--- Start RECORDS FOR THIS EXERCISE ---

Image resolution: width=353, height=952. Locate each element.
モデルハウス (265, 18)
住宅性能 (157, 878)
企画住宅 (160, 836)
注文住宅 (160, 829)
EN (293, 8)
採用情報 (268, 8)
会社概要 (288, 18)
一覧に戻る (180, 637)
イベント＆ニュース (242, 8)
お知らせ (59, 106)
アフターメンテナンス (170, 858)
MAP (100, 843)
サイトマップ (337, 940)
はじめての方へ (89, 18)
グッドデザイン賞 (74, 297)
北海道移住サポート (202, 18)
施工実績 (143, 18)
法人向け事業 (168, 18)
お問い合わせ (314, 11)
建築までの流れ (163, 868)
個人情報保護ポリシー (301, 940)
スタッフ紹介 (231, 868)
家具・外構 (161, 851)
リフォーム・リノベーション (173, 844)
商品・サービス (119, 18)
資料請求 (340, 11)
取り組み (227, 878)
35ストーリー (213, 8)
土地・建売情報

--- End RECORDS FOR THIS EXERCISE ---

PROBLEM TO WORK ON →
Please write out the rows from the line with "企画住宅 (160, 836)" to the line with "取り組み (227, 878)" again, substituting "企業情報" for "会社概要" and leaving everything else unchanged.

RESPONSE BELOW →
企画住宅 (160, 836)
注文住宅 (160, 829)
EN (293, 8)
採用情報 (268, 8)
企業情報 (288, 18)
一覧に戻る (180, 637)
イベント＆ニュース (242, 8)
お知らせ (59, 106)
アフターメンテナンス (170, 858)
MAP (100, 843)
サイトマップ (337, 940)
はじめての方へ (89, 18)
グッドデザイン賞 (74, 297)
北海道移住サポート (202, 18)
施工実績 (143, 18)
法人向け事業 (168, 18)
お問い合わせ (314, 11)
建築までの流れ (163, 868)
個人情報保護ポリシー (301, 940)
スタッフ紹介 (231, 868)
家具・外構 (161, 851)
リフォーム・リノベーション (173, 844)
商品・サービス (119, 18)
資料請求 (340, 11)
取り組み (227, 878)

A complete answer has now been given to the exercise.